Saved data entries:
=== Section Start ===

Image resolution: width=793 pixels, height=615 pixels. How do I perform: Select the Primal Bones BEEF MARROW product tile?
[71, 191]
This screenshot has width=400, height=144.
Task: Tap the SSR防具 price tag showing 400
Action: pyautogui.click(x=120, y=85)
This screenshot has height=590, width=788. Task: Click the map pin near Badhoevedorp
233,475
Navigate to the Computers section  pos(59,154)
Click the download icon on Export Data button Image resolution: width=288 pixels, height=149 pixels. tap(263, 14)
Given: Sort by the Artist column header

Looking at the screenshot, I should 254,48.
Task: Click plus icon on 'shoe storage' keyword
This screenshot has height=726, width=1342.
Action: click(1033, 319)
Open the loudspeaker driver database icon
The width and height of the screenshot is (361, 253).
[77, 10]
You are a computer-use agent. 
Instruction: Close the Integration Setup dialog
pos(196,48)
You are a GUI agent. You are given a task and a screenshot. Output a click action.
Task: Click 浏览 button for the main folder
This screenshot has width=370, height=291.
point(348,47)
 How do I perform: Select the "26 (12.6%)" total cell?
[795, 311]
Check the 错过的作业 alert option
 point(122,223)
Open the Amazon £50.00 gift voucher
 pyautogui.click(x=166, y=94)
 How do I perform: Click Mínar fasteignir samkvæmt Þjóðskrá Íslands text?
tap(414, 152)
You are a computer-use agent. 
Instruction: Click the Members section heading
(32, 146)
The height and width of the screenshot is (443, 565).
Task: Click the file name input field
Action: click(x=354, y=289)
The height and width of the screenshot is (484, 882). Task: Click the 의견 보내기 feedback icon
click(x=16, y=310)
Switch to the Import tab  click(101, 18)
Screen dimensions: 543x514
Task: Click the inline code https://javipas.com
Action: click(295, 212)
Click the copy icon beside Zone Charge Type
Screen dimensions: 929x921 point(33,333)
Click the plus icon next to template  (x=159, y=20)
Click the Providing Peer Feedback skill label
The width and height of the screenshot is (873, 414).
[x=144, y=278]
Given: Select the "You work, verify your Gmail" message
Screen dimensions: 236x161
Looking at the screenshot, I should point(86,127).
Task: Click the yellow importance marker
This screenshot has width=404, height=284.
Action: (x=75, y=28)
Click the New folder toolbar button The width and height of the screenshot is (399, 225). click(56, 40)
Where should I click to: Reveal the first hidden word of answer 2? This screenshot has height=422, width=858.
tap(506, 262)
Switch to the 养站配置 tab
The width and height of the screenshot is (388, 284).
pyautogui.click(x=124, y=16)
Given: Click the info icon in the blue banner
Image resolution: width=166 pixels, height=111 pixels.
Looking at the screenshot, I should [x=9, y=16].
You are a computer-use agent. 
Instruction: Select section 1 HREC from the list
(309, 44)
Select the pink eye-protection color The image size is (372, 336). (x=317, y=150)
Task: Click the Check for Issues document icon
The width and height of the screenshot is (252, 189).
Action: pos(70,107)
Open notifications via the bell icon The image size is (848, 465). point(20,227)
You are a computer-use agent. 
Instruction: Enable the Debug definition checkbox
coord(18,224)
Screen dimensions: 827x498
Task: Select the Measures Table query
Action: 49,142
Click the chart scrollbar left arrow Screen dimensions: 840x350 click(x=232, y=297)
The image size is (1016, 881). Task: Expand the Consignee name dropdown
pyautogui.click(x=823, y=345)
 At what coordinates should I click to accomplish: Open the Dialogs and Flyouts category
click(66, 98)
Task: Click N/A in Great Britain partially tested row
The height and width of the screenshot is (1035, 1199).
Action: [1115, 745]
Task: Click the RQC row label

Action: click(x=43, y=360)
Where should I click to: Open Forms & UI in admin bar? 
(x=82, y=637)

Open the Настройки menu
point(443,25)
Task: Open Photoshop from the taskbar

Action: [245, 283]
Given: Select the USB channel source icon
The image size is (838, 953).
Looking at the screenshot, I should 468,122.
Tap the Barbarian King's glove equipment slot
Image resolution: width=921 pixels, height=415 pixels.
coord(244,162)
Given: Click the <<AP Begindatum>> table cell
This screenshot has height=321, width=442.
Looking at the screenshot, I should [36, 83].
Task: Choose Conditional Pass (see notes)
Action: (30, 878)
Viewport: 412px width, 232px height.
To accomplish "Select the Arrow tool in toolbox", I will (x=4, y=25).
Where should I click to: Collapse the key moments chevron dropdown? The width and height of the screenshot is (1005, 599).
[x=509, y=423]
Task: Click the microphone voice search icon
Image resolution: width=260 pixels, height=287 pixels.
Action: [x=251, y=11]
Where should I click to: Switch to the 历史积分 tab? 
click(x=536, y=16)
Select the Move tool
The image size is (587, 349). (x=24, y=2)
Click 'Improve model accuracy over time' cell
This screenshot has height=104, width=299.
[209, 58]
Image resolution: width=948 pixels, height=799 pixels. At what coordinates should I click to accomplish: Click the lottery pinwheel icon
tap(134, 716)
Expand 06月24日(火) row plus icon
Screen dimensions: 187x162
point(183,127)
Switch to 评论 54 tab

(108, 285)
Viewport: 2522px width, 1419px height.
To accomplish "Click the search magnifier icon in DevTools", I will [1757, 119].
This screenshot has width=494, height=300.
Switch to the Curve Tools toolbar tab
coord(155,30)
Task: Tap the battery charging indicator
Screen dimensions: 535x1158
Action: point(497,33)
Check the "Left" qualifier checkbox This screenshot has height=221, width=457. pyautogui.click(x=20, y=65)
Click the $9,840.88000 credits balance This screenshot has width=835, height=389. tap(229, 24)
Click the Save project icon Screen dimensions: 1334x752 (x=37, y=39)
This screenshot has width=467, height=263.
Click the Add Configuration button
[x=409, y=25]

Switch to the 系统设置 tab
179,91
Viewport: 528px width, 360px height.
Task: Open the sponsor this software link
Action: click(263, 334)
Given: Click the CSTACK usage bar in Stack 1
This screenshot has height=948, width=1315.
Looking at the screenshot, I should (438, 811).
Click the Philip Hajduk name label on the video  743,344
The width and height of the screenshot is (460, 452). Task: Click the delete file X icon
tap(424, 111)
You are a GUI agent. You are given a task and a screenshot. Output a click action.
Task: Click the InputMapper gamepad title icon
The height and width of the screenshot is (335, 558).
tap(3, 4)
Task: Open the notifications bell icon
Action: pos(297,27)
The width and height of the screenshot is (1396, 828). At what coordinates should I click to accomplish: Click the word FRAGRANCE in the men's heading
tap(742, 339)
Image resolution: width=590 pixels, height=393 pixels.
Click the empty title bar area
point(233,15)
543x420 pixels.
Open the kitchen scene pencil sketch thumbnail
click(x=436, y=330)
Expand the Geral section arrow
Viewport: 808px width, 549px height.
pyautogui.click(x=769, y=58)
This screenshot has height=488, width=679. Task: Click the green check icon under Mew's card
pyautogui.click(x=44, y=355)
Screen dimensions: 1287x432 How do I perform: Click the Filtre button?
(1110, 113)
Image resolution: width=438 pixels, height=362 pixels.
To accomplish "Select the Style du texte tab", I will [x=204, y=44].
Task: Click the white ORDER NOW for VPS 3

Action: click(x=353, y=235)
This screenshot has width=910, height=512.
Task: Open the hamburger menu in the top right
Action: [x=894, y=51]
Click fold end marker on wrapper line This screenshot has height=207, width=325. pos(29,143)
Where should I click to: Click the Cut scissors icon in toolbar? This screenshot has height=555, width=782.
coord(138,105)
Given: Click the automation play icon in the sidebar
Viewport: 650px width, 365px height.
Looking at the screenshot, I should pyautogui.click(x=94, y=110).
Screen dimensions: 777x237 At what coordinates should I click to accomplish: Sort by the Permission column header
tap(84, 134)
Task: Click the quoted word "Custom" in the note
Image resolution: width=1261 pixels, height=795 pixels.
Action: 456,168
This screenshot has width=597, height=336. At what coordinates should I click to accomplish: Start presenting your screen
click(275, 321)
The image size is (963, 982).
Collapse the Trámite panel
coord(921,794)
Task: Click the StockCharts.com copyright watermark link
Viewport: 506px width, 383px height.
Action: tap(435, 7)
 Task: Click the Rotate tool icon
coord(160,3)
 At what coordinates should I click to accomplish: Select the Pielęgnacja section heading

=== Section End ===

▸ **DIRECTIONS**
Using the data above, extract exactly the lines from the one that holds "Image resolution: width=260" to the one that holds "width=457. pyautogui.click(x=20, y=65)", both ends included, and no others.

▸ **TASK ANSWER**
Image resolution: width=260 pixels, height=287 pixels.
Action: [x=251, y=11]
Where should I click to: Switch to the 历史积分 tab? 
click(x=536, y=16)
Select the Move tool
The image size is (587, 349). (x=24, y=2)
Click 'Improve model accuracy over time' cell
This screenshot has height=104, width=299.
[209, 58]
Image resolution: width=948 pixels, height=799 pixels. At what coordinates should I click to accomplish: Click the lottery pinwheel icon
tap(134, 716)
Expand 06月24日(火) row plus icon
Screen dimensions: 187x162
point(183,127)
Switch to 评论 54 tab

(108, 285)
Viewport: 2522px width, 1419px height.
To accomplish "Click the search magnifier icon in DevTools", I will [1757, 119].
This screenshot has width=494, height=300.
Switch to the Curve Tools toolbar tab
coord(155,30)
Task: Tap the battery charging indicator
Screen dimensions: 535x1158
Action: point(497,33)
Check the "Left" qualifier checkbox This screenshot has height=221, width=457. pyautogui.click(x=20, y=65)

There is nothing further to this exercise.